Son tiempos de guardar distancias y prevenir el Covid-19, pero la música no puede dejar de sonar. Las canciones siguen formando parte de nuestras vidas. Desde que el maldito virus hizo volar por los aires mucho de lo que antes teníamos, o creíamos tener, el mundo de la música, como tantos sectores, se ha visto duramente golpeado. Con festivales cancelados, grandes giras suspendidas y pueblos y ciudades sin fiestas, este verano los músicos, promotores, técnicos y productores subsisten cómo pueden en mitad de una situación sin precedentes. Sin embargo, nunca antes se ha hecho tan necesaria la responsabilidad de nuestros gobernantes. Hoy más que nunca se debe ver con admiración y respeto el trabajo de todos esos músicos y sus equipos que están tocando y cumpliendo escrupulosamente las medidas de prevención subidos a un escenario.

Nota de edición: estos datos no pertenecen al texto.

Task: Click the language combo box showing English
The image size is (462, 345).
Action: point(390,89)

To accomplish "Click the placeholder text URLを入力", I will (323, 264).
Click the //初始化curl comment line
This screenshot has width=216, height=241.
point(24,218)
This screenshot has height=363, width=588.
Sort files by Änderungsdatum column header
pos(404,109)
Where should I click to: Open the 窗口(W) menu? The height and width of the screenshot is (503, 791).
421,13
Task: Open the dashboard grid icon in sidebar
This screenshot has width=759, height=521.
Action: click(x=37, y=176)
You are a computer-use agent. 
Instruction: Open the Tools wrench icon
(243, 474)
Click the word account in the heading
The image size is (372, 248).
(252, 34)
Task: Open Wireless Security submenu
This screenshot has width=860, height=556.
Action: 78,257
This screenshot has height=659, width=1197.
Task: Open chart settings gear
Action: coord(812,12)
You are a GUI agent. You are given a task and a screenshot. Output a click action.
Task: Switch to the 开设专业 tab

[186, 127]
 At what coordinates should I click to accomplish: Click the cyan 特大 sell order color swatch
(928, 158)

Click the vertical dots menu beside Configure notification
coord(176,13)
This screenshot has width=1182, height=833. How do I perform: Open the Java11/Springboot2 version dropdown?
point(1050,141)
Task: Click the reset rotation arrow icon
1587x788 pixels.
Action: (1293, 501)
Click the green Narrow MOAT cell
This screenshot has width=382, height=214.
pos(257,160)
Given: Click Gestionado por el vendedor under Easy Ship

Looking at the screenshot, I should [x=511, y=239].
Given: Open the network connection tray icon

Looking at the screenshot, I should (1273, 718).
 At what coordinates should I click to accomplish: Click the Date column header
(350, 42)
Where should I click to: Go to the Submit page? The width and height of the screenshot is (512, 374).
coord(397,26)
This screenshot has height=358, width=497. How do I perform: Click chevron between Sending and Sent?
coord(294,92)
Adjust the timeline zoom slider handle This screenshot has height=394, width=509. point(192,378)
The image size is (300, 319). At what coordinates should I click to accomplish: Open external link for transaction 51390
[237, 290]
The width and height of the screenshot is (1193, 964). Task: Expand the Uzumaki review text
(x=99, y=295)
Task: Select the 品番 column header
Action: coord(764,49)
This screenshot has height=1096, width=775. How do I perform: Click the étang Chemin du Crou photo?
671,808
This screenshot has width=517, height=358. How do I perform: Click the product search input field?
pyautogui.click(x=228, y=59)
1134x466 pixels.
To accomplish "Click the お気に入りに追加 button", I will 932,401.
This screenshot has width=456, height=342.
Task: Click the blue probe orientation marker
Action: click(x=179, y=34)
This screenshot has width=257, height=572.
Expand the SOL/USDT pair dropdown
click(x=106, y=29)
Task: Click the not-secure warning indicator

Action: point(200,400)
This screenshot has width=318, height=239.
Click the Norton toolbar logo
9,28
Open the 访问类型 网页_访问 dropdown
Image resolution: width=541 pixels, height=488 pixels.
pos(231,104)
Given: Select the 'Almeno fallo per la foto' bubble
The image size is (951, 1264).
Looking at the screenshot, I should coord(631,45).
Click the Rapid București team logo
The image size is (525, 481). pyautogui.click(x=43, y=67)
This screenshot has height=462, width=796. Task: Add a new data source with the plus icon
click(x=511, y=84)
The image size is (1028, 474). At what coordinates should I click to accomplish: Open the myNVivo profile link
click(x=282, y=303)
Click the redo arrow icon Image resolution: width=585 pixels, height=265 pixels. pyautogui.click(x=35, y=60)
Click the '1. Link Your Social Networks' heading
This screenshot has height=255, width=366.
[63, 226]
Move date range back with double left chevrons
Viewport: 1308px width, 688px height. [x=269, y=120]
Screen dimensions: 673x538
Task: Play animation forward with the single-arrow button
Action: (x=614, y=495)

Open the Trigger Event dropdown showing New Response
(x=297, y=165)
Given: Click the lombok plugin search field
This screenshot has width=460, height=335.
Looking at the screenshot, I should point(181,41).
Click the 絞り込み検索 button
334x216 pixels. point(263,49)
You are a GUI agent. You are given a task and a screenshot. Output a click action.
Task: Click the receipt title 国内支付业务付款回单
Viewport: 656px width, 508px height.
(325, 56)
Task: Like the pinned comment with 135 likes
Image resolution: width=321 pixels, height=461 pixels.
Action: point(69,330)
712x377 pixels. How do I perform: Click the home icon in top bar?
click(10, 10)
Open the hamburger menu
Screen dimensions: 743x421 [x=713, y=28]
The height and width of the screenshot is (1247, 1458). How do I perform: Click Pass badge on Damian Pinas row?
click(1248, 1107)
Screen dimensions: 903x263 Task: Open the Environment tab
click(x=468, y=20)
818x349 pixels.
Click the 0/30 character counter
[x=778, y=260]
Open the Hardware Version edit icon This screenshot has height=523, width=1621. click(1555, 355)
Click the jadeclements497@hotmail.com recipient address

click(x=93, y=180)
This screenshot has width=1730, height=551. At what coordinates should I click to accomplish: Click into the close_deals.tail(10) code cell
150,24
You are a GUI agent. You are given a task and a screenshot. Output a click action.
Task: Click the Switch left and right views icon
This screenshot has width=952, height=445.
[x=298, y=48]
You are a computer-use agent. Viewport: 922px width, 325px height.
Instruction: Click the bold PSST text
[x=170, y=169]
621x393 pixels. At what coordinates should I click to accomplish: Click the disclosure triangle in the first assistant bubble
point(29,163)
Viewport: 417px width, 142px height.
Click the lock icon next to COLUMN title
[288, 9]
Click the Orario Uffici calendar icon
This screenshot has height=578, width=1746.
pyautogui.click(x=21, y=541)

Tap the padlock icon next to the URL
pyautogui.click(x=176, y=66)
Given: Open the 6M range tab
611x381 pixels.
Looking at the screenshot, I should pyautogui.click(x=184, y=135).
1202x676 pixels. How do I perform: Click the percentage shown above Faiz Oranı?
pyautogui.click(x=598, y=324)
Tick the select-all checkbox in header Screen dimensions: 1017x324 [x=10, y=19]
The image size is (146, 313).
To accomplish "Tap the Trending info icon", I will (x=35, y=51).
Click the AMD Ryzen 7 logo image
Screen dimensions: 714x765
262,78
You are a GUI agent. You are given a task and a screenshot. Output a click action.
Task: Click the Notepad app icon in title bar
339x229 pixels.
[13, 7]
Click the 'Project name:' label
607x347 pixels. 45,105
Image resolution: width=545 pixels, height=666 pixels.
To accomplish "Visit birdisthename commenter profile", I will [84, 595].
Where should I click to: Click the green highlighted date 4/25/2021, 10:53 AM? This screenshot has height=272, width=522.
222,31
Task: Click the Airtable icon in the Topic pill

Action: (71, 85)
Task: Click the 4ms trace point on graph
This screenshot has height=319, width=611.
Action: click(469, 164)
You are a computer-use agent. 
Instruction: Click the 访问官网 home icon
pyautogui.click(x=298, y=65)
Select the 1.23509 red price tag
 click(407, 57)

Pude comprobarlo la pasada semana en Torrelavega durante la actuación de Loquillo y Gabriel Sopeña en el festival Viva la Vida. Mi primer concierto post cuarentena, en la nueva normalidad, en la era del Covid-19 o como quiera que tengamos que calificar a estos días inciertos. Por diversas circunstancias, llevaba cinco meses sin asistir a uno. Fue raro. Y fue un chute. Fue todo ese brillo incandescente que se enciende en tu cabeza cuando la música hace su trabajo. Loquillo y Sopeña, exintegrante de los nunca suficientemente revindicados Más Birras, encararon Apuesta por el rock and roll y se puso en orden todo el desorden de meses pasados. La música sonaba en directo y ofrecía todo lo que no puede ofrecer la realidad. Está para eso, y más ahora tras el confinamiento, como, días atrás, amigos y familiares me comentaban igual después de asistir a actuaciones de Kiko Veneno, Xoel López, Belako, Sidonie o Amaral. La música nos ayuda a sobrellevar todo, incluido el absurdo.
Son conciertos también simbólicos, de adaptación a las actuales circunstancias y con la necesidad de transmitir que todo tiene que seguir adelante. Contra las dudas. Contra viento y marea. Contra todo pronóstico. Lo estamos viendo con ciclos musicales, festivales en pequeño formato, conciertos especiales… Todos ponen de su parte. Se puede.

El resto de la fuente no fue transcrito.